#### Exercise materials
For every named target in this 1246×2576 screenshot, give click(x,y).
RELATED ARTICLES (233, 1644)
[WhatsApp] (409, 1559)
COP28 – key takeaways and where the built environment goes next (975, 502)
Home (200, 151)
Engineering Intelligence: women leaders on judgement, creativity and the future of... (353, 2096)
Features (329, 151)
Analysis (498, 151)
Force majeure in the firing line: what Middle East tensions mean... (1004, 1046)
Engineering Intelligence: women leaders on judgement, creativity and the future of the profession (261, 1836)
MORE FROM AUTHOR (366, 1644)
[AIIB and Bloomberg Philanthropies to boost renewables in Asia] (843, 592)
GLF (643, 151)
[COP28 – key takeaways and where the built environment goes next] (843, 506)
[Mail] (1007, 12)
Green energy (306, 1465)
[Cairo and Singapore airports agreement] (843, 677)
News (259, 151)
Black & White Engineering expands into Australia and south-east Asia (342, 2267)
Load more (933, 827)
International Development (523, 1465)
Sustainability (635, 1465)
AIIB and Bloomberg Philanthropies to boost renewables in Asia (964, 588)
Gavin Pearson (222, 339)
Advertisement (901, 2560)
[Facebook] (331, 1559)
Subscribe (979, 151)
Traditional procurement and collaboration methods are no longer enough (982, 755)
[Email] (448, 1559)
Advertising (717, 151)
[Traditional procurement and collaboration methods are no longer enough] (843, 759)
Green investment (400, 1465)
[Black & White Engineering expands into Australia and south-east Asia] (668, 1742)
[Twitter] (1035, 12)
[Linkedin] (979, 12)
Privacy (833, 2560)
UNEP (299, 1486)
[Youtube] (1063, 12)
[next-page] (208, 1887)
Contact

#### Your task
Which of the lines above include the string "Asia"? Pick them out and copy them.

#### Expected answer
[AIIB and Bloomberg Philanthropies to boost renewables in Asia] (843, 592)
Black & White Engineering expands into Australia and south-east Asia (342, 2267)
AIIB and Bloomberg Philanthropies to boost renewables in Asia (964, 588)
[Black & White Engineering expands into Australia and south-east Asia] (668, 1742)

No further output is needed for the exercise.